Talech: Best for clothing retailers with multiple product lines

Talech gets our vote for its fantastic retail features. With great product customisation features, it’s the only other provider on this list whose retail features match up to Square’s, and is particularly well-tailored to fashion and shoe retailers with their own clothing lines.

Image credit: youtube.com/@elavoneurope

Talech has four retail plans available. SMEs are most likely to get set up with Talech Starter which is entirely free to use but mobile-only (as is the case with Square for Retail Free). With this plan, you’ll be able to assign multiple floor assistants to the POS and add up to 500 items to your catalogue.

If your team aren’t fashion experts, give them access to product details at their fingertips with detailed images and descriptions. You’ll be able to use variations to detail product colours and sizes. And, inventory tracking will mean you’ll never run out of stock – useful for clothing shops, which keep lots of products in storage.

Starter is primed for newcomers. But I’d advise that firms upgrade to Talech Standard as soon as possible. This plan unlocks sales insights, barcode label printing, and padding time (access the till if a customer makes a purchase after closing time). Talech Standard lets firms offer exchanges and store credit, a must for a robust returns policy.

One drawback is that Talech does not provide any of its own hardware products. It integrates instead with specific third-party devices (including every iPad model), all of which are fairly bulky compared to the compact designs of Square and Zettle.

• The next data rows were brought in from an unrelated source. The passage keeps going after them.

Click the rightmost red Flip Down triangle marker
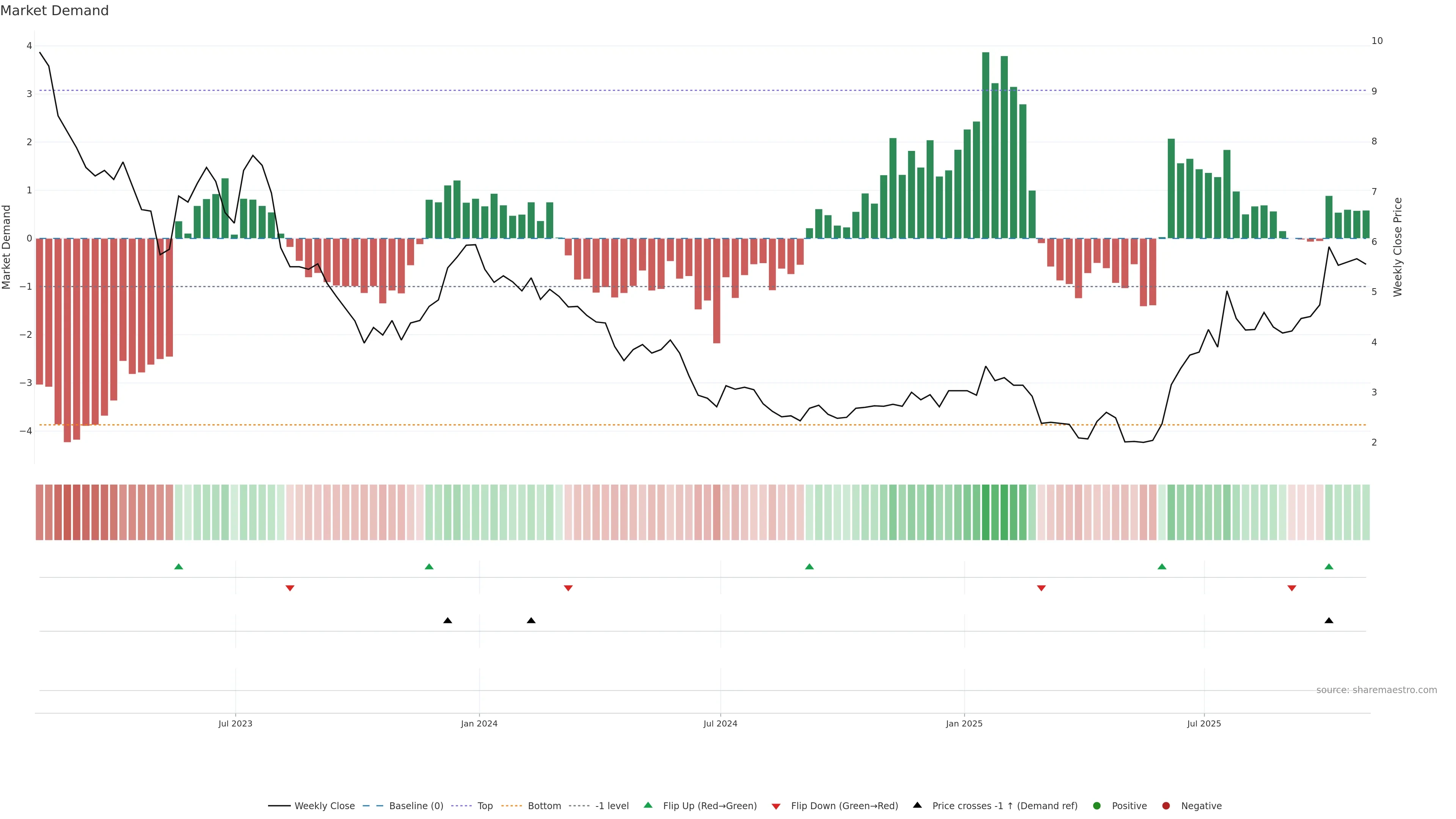 pyautogui.click(x=1291, y=588)
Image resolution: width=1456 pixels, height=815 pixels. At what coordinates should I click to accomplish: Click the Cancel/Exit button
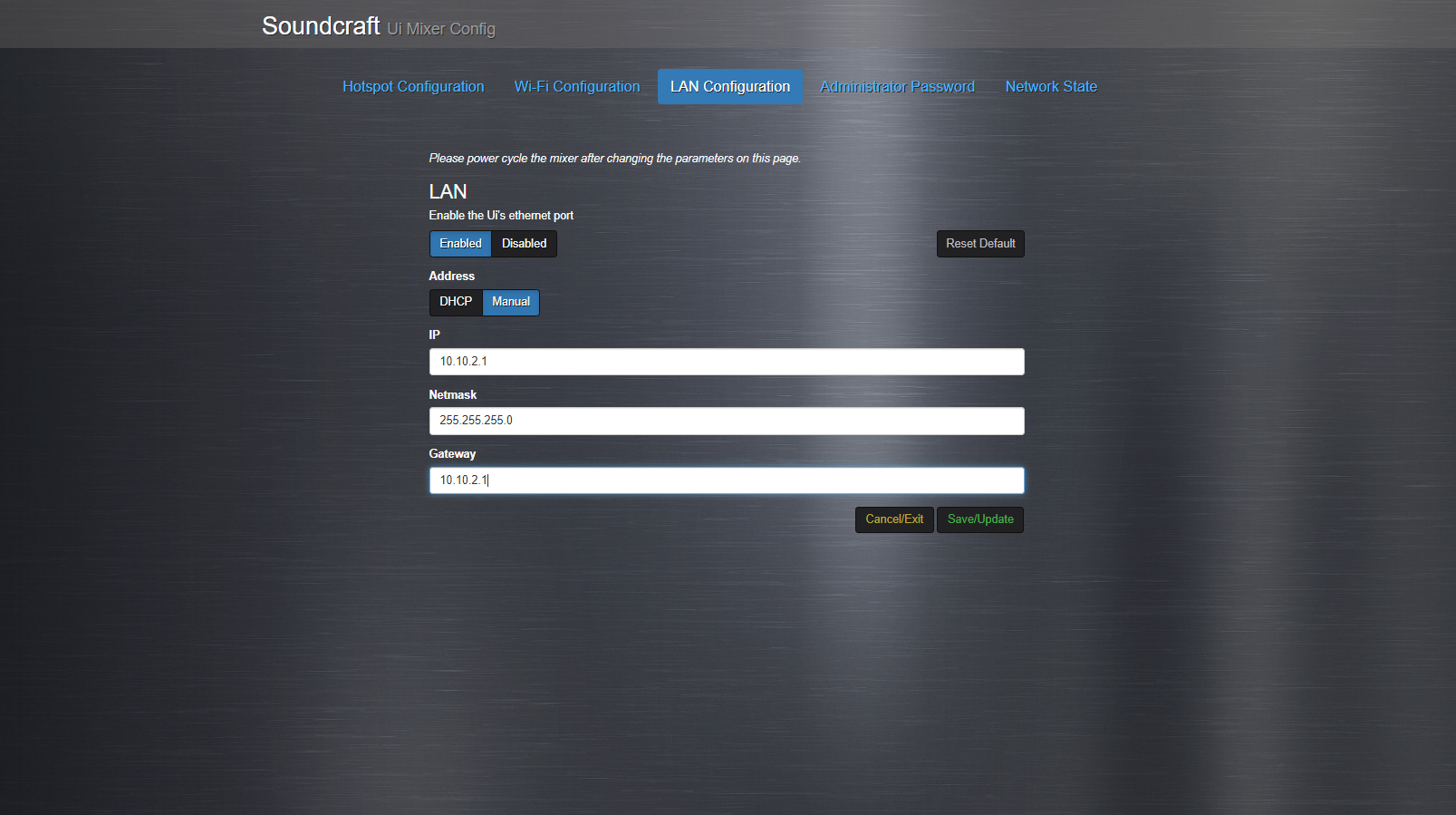pyautogui.click(x=894, y=519)
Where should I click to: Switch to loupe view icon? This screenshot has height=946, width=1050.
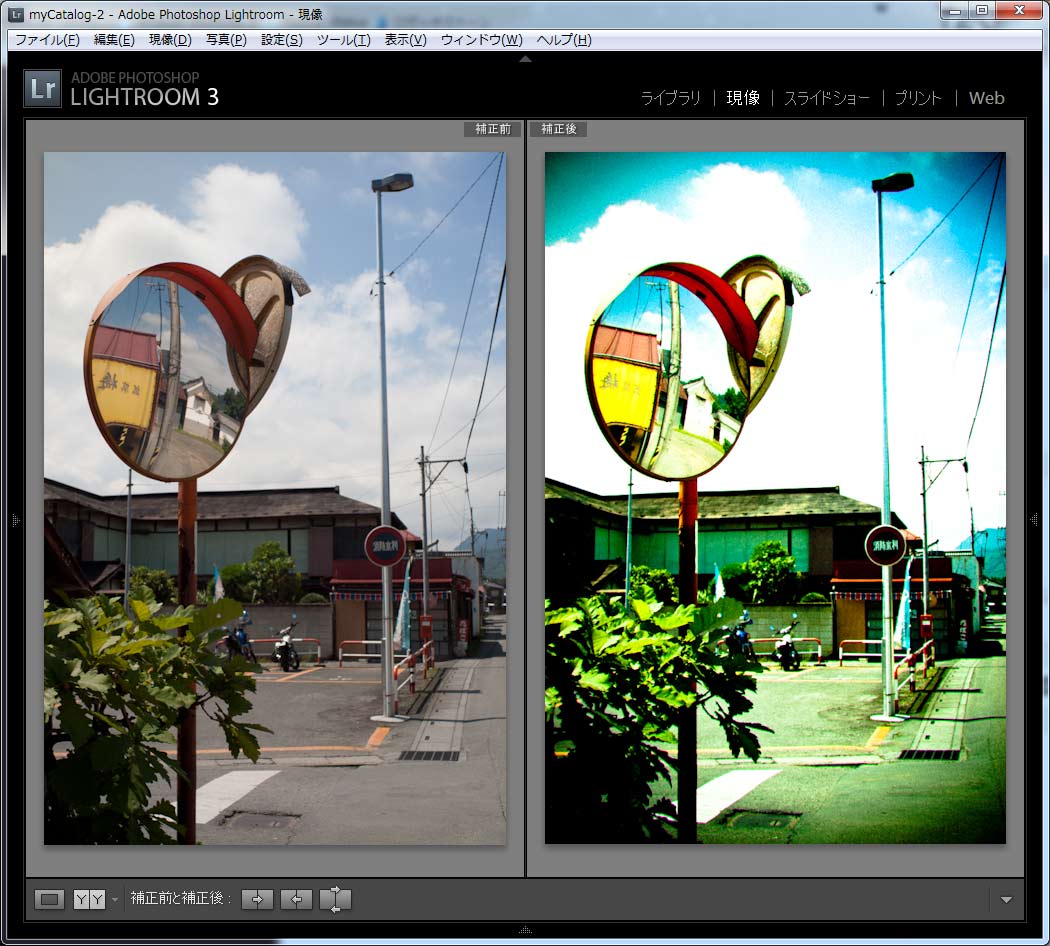tap(49, 899)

Talech charges £24.99 per month for each device added to the Standard plan.

Talech pricing

  • £0 per month for Talech Starter
  • £49.99 per month for Talech Standard
  • £69.99 per month for Talech Premium

As mentioned, Talech does not have its own hardware products. The cheapest card reader it can integrate with is the Tetra Move/5000. This can be leased as part of Talech’s Business Booster – Wireless bundle, which allows you to rent a third-party wireless terminal for £18 per month and gives you 24/7 help and support.

Talech’s transaction fees are a bit confusing. For the Talech Starter software-only plan, they are set at 1.75%. However, if you choose to purchase a hardware bundle (such as Business Booster – Wireless) the transaction fees will drop to 0.99%.

  • Phone, email, and live support is available (the Talech phoneline is 24/7)
  • Whether paying with a card or online, end-to-end encryption means your customers can trust their data is secure
  • During installation, a Talech account manager will walk you through the software on training mode
  • Only 500 products are permitted with Talech’s lowest priced tier
  • Talech Starter has no employee management features (you'll need to upgrade to Talech Standard for these)
  • Starter plan is only available for up to five employees

Goodtill: best for retail chains based in multiple sites

Goodtill is not the cheapest retail POS system on the market. But its exhaustive library of add-ons, each one tailored to assist with specific business needs, makes it a suitable system for store owners managing multiple sites and team members.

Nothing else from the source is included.